"tanımlamak istiyorum kendimi,
uzun uzun ve yakından bakılmış bir resim gibi, anladığım bir sözcük,
su içtiğim testi,
annemin yüzü,
en korkunç fırtınalarda beni taşıyabilmiş bir gemi gibi."
Bazı şiirler okunur, bazı şiirler düşünülür..
Yaşamı görürsün, gökteki kuşun, kaldırım taşının, geçen ömrün, geçmeyen günün mahiyeti hakkında düşünmeye sevk eder satırlar seni.
Haklı davanın,
haksız bir ölümün arasında yazılmış tüm şiirleri bu kitapta toplanmış Metin Altıok'un..

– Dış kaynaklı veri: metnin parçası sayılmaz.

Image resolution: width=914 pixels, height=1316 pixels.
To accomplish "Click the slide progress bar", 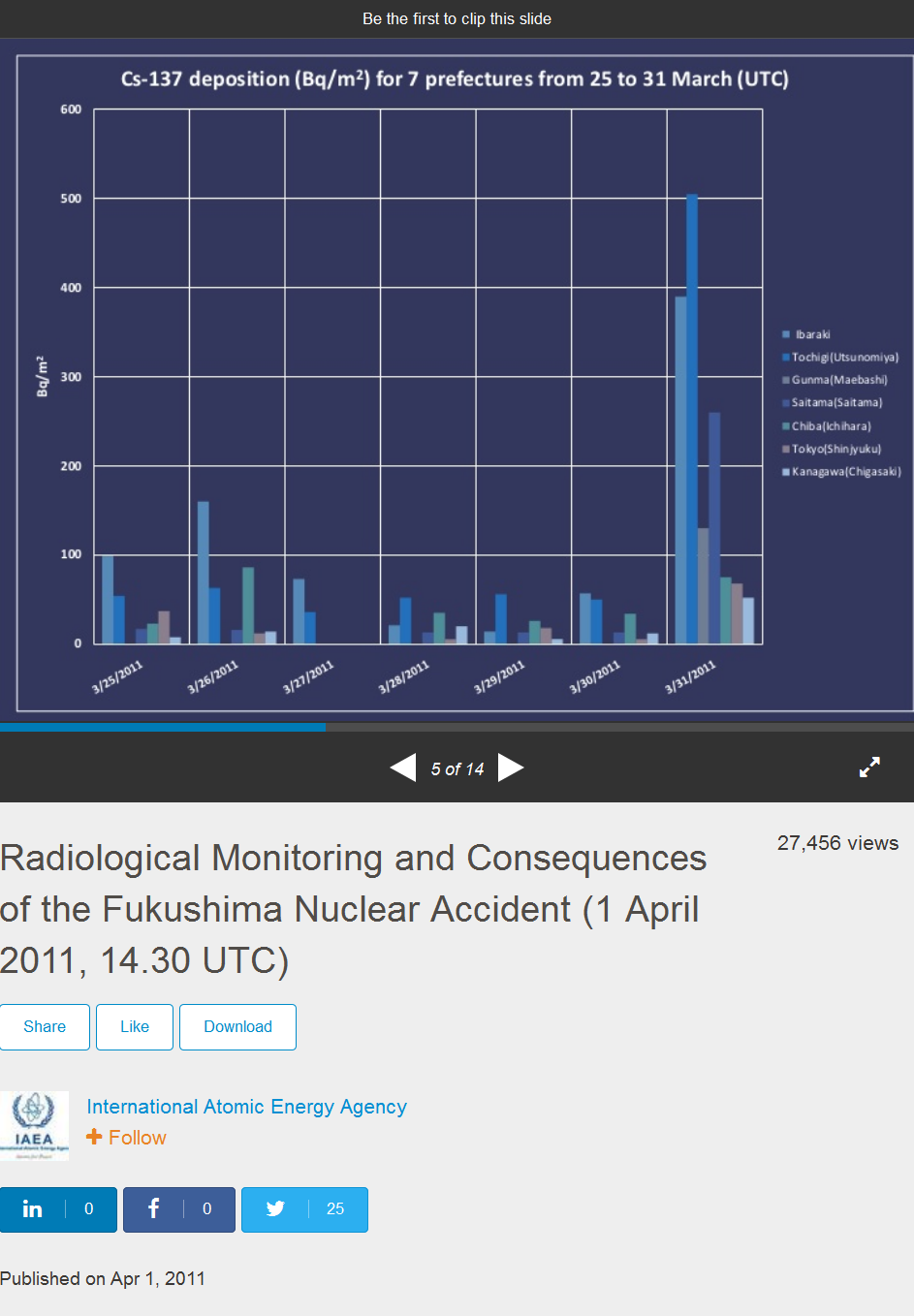I will tap(457, 726).
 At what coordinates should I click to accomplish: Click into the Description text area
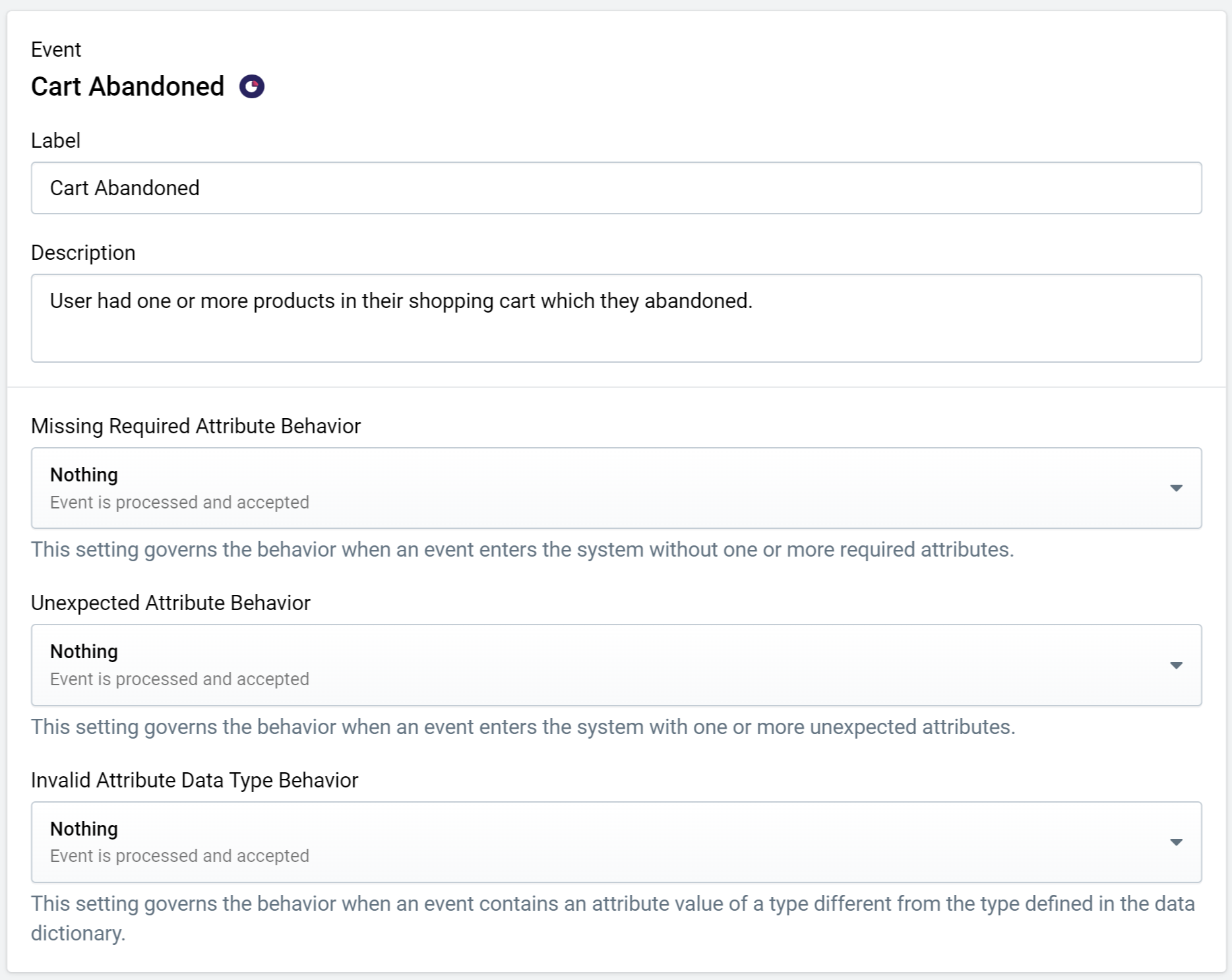point(616,318)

Teni yansa yüreği, fikri, kelimeleri yeşermiş;
Sorguyu zihne zerk eden şiirleri kalmış ardında..
"NEDEN
hep boş bir bardağa yüksünmeden boynun eğer sürahi?"
Demiş.
Aklımda halledemedim bu soruyu, gönlüme düşürdüm.
Soru, soruya gebe hep bende.. cevabının rengini bilmediğim...
Peki ya neden hep adımlarımız ürkek?
Neden ileriye meyilli değil gönlümüzdeki yorgun ırmak?
Neden hep bu boş bardak?
Ve neden sürahi bize eğilmekten yüksünüyor?
Okuduktan sonra sarıldığım kitaplar vardır benim..
Kesinlikle daha da çok sarılacağım, acının kiracısına..
Güzel adamlar, güzel izler bırakır ardında.